I will continue to add observations as more come to mind. Overall, I’m extremely pleased with iOS 7. Remember when Aqua was first revealed in OS X 10.0? This is much like that. Striking, hugely contrasted differences over iOS 6, sometimes a bit over the top (remember the pinstripes?) iOS 7 is essentially a 1.0 update. I’m incredibly excited to see how it evolves over the next few years. I think it has a whole lot of potential.

Mac OS X 10.8.5 is breaking my Mediasonic ProBox! (With Solution)

There is a bug in 10.8.5 that causes drives to spin-down or eject completely when the display goes to sleep. Even worse, the drives routinely will not properly wake up, requiring a full system reboot or at the very least, ejecting all external disks and remounting them.

To be clear, I have my Mac set to never sleep, and have the “Spin Down Drives” option disabled.

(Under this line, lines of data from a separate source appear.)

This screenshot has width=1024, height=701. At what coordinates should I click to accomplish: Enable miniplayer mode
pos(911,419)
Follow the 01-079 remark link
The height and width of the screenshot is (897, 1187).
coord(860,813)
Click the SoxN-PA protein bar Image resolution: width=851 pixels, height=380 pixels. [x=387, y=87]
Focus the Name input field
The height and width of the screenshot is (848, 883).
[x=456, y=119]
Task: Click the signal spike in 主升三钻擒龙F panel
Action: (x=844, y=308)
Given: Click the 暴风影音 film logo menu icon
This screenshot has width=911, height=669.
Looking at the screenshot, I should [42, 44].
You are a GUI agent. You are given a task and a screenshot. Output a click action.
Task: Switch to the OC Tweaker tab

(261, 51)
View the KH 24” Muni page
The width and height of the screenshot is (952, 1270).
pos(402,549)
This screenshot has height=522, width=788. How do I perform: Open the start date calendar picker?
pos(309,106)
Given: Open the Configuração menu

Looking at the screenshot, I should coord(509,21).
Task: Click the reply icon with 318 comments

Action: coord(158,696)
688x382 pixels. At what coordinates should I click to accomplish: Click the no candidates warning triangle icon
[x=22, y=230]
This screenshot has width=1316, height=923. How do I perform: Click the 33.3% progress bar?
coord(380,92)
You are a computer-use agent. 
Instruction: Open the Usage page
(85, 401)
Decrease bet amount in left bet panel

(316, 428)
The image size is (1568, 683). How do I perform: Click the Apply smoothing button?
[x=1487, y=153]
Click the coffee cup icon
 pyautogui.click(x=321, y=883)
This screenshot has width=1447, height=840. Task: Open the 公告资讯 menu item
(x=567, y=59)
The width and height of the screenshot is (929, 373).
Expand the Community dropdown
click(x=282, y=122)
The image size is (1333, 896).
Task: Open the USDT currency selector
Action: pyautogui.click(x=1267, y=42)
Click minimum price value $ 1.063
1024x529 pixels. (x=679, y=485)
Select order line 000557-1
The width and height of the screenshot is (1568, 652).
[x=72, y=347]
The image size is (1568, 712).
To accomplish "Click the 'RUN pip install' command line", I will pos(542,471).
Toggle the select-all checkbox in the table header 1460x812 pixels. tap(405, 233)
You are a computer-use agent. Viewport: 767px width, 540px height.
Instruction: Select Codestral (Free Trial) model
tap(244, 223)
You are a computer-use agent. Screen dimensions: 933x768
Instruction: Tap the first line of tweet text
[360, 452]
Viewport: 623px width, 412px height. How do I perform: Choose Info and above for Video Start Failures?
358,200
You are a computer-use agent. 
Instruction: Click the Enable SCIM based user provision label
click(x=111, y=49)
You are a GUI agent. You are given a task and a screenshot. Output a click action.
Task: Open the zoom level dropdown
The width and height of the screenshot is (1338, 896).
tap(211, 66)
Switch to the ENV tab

For a couple of weeks, I was coming into my office, waking up my Mac’s display, and finding that Time Machine failed, and all four of my drives were reporting -50 errors when trying to write anything to the drive.

At first I thought my enclosure was going bad, or one of my drives. After some research, I found that many people are experiencing this issue with 10.8.5, and my issue did seem to start right after updating as well.

The temporary solution is set display sleep to Never. I just kick the brightness down when I walk away. Was having these hard drive issues constantly, but now haven’t had any problems in over 24 hours.

Apple is working on a supplemental 10.8.5 update to fix this issue and others with HDMI, Bluetooth and some other stuff. I’m looking forward to the update, but am just glad to have a solution in the meantime.